■ Provided passage ■
------------------------------------
How to Enjoy Holidays as a Wife by Communicating Expectations to Husband
Everyone can agree that communication is crucial when it comes to marriage.
We all come from different backgrounds, different life perspectives. We enter into marriage with different ideals, different goals, different expectations.
It’s a lot to blend into a marriage!
A big area where communication often falls short is around holidays.
Facebook is flooded every holiday with wives in mom groups complaining. Feeling frustrated. Disappointed. Let down. Even unappreciated and sometimes unloved!
Holidays can be a time where our well-meaning husbands can either knock it out of the park or royally screw it all up. And often? They don’t even realize it!
This is something we’ve personally dealt with a good bit in our marriage.
My love language is gift-giving and the trouble with that particular love language is it’s not REALLY about the actual gift and is instead about the thought and care that went into choosing the gift.
I also come into our marriage with a good bit of what I call baggage. I can spiral down a path of feeling like my husband doesn’t love me pretty easily.
That combo can be especially tough at holidays when raw emotions are often super close to the surface.
Basically we’ve had a LOT of struggles during holidays. So much so that we actually decided to take an entire year off from gift giving all together.
We’ve done a lot of talking and self-reflecting and evaluating about ourselves and our marriage and have realized that communicating expectations with each other leading up to holidays is SO valuable and truly makes THE difference in a happy day vs one that ends in disappointment, frustration, tears, bitterness, or anger.
------------------------------------
■ Dataset excerpt ■
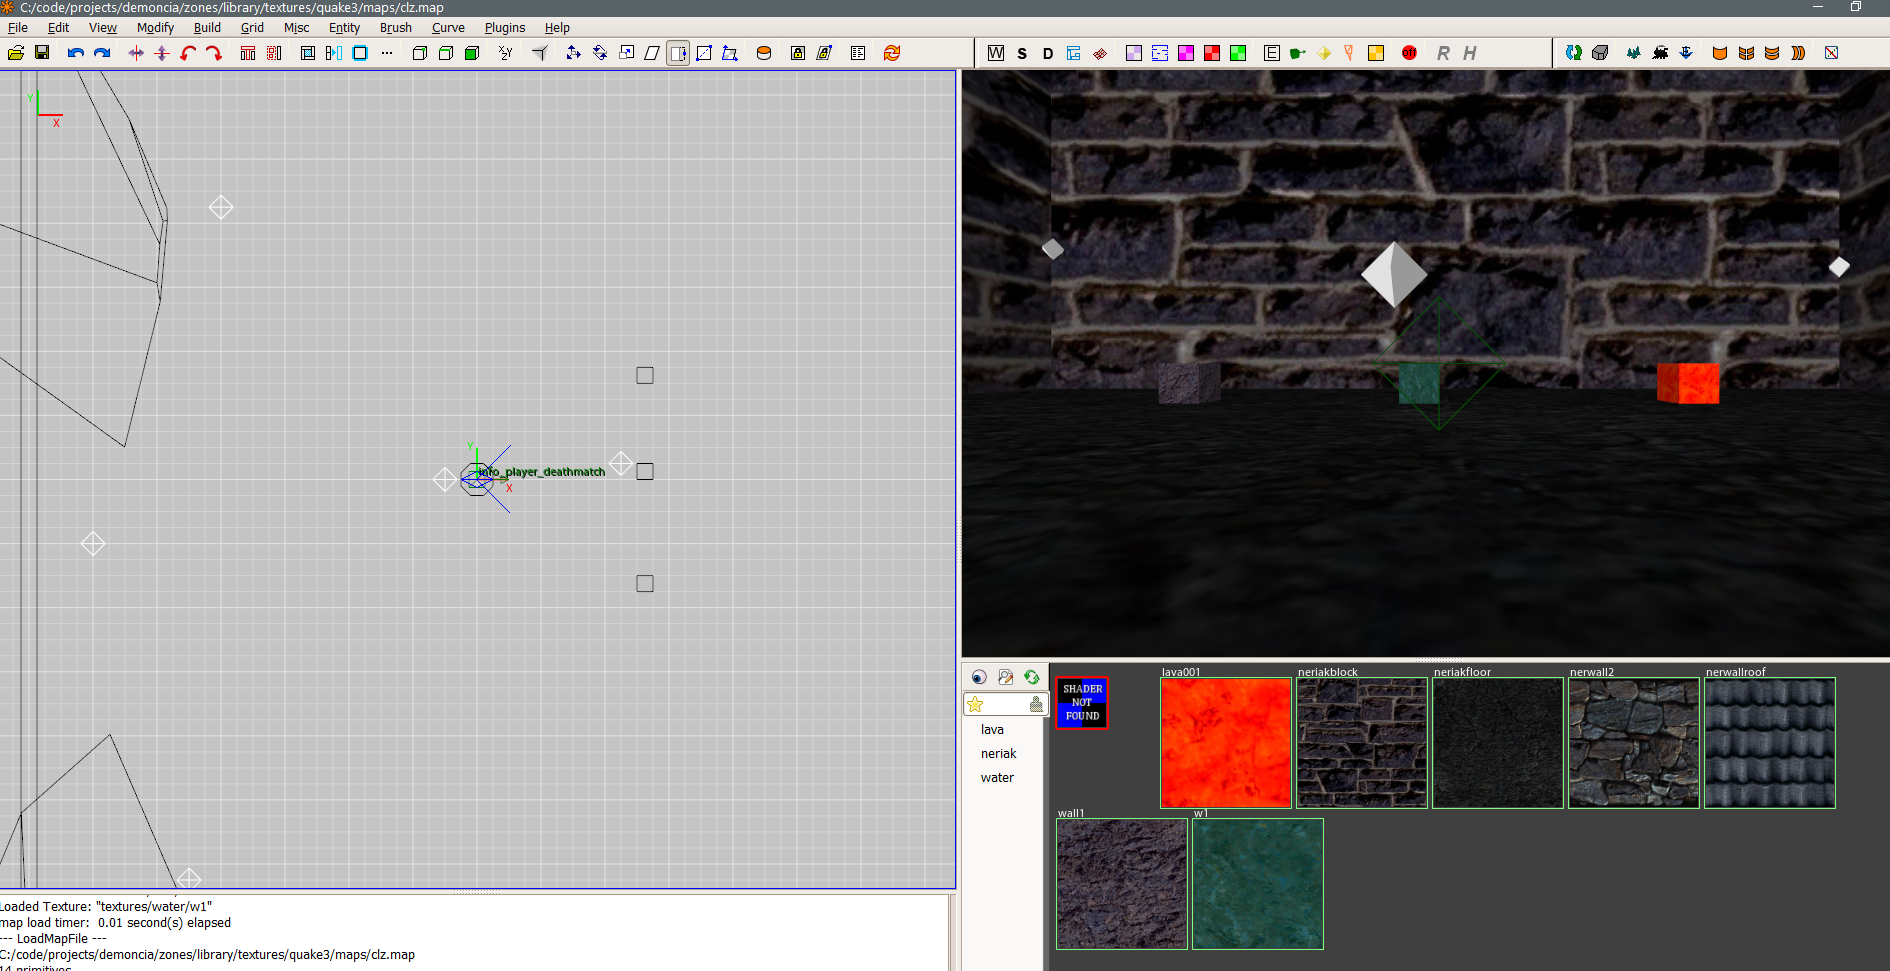Select the water texture folder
------------------------------------
■ Task prompt ■
Say whether each statement agrees with the piece on holiday expectations in marriage. Answer yes or no for each, and quote the words from the piece that decide it.
(a) The writer and spouse once went a whole year without giving each other gifts.
(b) The writer says gift-giving as a love language is mostly about the gift itself.
(c) The piece says husbands usually notice when they have spoiled a holiday.

■ Answer to this exercise ■
(a) Yes: "we actually decided to take an entire year off from gift giving all together."
(b) No: "it’s not REALLY about the actual gift and is instead about the thought and care that went into choosing the gift."
(c) No: "They don’t even realize it!"